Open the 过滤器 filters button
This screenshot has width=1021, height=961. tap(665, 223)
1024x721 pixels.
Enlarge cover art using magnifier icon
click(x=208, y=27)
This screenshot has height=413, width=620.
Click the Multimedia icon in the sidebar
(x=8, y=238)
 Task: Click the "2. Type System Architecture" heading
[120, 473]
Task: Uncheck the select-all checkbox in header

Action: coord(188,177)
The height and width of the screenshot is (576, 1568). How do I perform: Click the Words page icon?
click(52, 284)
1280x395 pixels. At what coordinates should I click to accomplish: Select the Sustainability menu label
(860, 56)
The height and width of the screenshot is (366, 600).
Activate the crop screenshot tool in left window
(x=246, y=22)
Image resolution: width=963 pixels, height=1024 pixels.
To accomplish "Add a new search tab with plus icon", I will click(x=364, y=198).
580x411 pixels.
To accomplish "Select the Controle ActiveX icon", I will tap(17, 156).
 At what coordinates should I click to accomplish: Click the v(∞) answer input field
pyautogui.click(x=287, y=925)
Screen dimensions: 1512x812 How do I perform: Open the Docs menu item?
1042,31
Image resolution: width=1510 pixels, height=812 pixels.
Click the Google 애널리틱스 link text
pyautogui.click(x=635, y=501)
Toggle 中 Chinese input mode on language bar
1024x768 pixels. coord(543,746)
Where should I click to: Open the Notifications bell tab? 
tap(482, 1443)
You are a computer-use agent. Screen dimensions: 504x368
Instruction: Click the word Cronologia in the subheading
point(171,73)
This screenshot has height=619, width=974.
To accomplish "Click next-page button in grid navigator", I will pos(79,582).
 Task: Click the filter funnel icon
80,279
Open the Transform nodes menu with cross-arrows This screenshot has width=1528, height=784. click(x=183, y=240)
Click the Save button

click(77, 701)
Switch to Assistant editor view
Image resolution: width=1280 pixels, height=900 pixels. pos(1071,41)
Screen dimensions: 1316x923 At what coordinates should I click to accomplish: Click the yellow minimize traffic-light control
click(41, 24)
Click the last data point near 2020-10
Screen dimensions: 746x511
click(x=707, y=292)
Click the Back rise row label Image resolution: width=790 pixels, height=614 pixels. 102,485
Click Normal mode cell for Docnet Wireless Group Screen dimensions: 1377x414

········

- PROBLEM TO SOLVE -
With every line intact, print the records above again.

- OUTPUT OF THE EXERCISE -
Open the 过滤器 filters button
This screenshot has width=1021, height=961. tap(665, 223)
1024x721 pixels.
Enlarge cover art using magnifier icon
click(x=208, y=27)
This screenshot has height=413, width=620.
Click the Multimedia icon in the sidebar
(x=8, y=238)
 Task: Click the "2. Type System Architecture" heading
[120, 473]
Task: Uncheck the select-all checkbox in header

Action: coord(188,177)
The height and width of the screenshot is (576, 1568). How do I perform: Click the Words page icon?
click(52, 284)
1280x395 pixels. At what coordinates should I click to accomplish: Select the Sustainability menu label
(860, 56)
The height and width of the screenshot is (366, 600).
Activate the crop screenshot tool in left window
(x=246, y=22)
Image resolution: width=963 pixels, height=1024 pixels.
To accomplish "Add a new search tab with plus icon", I will click(x=364, y=198).
580x411 pixels.
To accomplish "Select the Controle ActiveX icon", I will tap(17, 156).
 At what coordinates should I click to accomplish: Click the v(∞) answer input field
pyautogui.click(x=287, y=925)
Screen dimensions: 1512x812 How do I perform: Open the Docs menu item?
1042,31
Image resolution: width=1510 pixels, height=812 pixels.
Click the Google 애널리틱스 link text
pyautogui.click(x=635, y=501)
Toggle 中 Chinese input mode on language bar
1024x768 pixels. coord(543,746)
Where should I click to: Open the Notifications bell tab? 
tap(482, 1443)
You are a computer-use agent. Screen dimensions: 504x368
Instruction: Click the word Cronologia in the subheading
point(171,73)
This screenshot has height=619, width=974.
To accomplish "Click next-page button in grid navigator", I will pos(79,582).
 Task: Click the filter funnel icon
80,279
Open the Transform nodes menu with cross-arrows This screenshot has width=1528, height=784. click(x=183, y=240)
Click the Save button

click(77, 701)
Switch to Assistant editor view
Image resolution: width=1280 pixels, height=900 pixels. pos(1071,41)
Screen dimensions: 1316x923 At what coordinates should I click to accomplish: Click the yellow minimize traffic-light control
click(41, 24)
Click the last data point near 2020-10
Screen dimensions: 746x511
click(x=707, y=292)
Click the Back rise row label Image resolution: width=790 pixels, height=614 pixels. 102,485
Click Normal mode cell for Docnet Wireless Group Screen dimensions: 1377x414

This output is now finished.